I stopped going to Safeway and Fred Meyer. It took a while to find the balance between saving money, but still giving myself permission to go out for fun things sometimes. I go to Costco since buying things in bulk can sometimes cost less. I cut down on going to concerts, I bring my lunch to work, and I did a lot of at home entertainment. It took a while to figure out the balance.
What are your long-term savings goals?
I want to go on an international trip and visit Italy, Greece, and England. Also, I know it feels far off, but I want to have money saved for the down payment of my future home. It would be nice to have my student loans paid off and be debt free.
Have you had to make any adjustments to your budget since the shelter-in-place mandates?
I haven’t had to make a lot of changes to my budget actually. The option to have food delivered has been the biggest temptation for extra spending. I’ve become more conscious of my overall spending habits since my grocery expenses have been a bit higher these last couple of weeks. In that sense, I’ve had to put more of my normal budget toward groceries. I guess the money I would’ve spent going out to eat is now going toward my grocery budget.
What would you like to do after things get back to normal?
I’m looking forward to seeing friends again and spending time with them. I miss going out to dinner and seeing concerts with my friends. In fact, I was supposed to see Pearl Jam in San Diego in April, but it was postponed, and the rescheduled date hasn’t been announced yet.
How has SaverLife helped you dedicate money towards your emergency account?
SaverLife has helped me intentionally start saving. Instead of telling myself that I’d save and not follow through, SaverLife helped me dedicate time and effort toward saving. Since joining, I was able to save $1,000 in my emergency funds account. From only having $50 left in my savings in September 2019 to having $1,000 by January 2020, I was proud of how far I’ve come.
What does “living within your means” mean to you?
It means being in a place where I can pay all the bills and not worry where the money comes from each month. I still want to be able to have fun money for entertainment and clothes in addition to building my emergency savings. I’m in a good spot right now financially, so I don’t have to worry as much about paying the bills.
When I first moved to Seattle, it felt like half of my money went to paying rent. It’s not sustainable long term. When I got a promotion at my previous job, I was living a bit more comfortably, but I had to take a pay cut when I got the new job and I was paying more in rent at my new place. Basically, I was having to work with more expenses and less income.
What are you primarily using SaverLife for?
I am using SaverLife to help me rebuild my emergency fund. In 2019, I was unexpectedly unemployed for three months, and I had to use most of my savings to pay rent, bills, and other expenses while I looked for a new job. A month into my new job, I moved to another apartment, which depleted the rest of my savings.
How do you feel about SaverLife?
Using SaverLife has helped me set a budget to fit my new income and expenses so I can live within my means.
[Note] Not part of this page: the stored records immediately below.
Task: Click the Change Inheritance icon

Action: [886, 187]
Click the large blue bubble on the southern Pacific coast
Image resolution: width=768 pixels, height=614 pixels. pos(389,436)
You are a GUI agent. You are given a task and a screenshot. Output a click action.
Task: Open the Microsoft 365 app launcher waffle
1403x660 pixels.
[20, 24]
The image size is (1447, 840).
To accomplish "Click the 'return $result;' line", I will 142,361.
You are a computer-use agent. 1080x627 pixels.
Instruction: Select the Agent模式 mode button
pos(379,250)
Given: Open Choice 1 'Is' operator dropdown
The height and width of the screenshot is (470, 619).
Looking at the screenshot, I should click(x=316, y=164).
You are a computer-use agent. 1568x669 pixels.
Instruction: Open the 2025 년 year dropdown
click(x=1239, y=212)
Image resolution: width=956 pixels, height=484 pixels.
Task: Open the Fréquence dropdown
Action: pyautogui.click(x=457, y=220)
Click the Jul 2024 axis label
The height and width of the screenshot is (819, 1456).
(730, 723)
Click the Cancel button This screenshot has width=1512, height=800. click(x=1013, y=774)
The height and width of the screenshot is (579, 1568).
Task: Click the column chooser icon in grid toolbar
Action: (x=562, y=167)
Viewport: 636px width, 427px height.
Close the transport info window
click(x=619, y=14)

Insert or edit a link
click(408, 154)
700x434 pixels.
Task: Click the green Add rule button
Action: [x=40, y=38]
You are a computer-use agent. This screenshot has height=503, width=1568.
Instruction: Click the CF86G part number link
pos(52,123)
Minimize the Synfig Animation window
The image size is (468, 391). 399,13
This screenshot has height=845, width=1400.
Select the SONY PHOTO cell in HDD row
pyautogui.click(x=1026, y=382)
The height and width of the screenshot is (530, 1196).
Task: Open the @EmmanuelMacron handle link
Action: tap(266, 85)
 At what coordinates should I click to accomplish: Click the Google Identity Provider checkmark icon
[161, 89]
I am grateful for a program like SaverLife to help keep me focused on my savings goal! I still have a way to go before I reach my end goal, but several months ago, even saving $1,000 felt impossible.
The program has been really beneficial. It’s made me think about saving money and what I put into my savings. Having the weekly incentive from Scratch & Save has been great. It’s helped me turn my thoughts about saving money into a reality. It’s a good reminder to transfer the money and not just say I’m going to do it.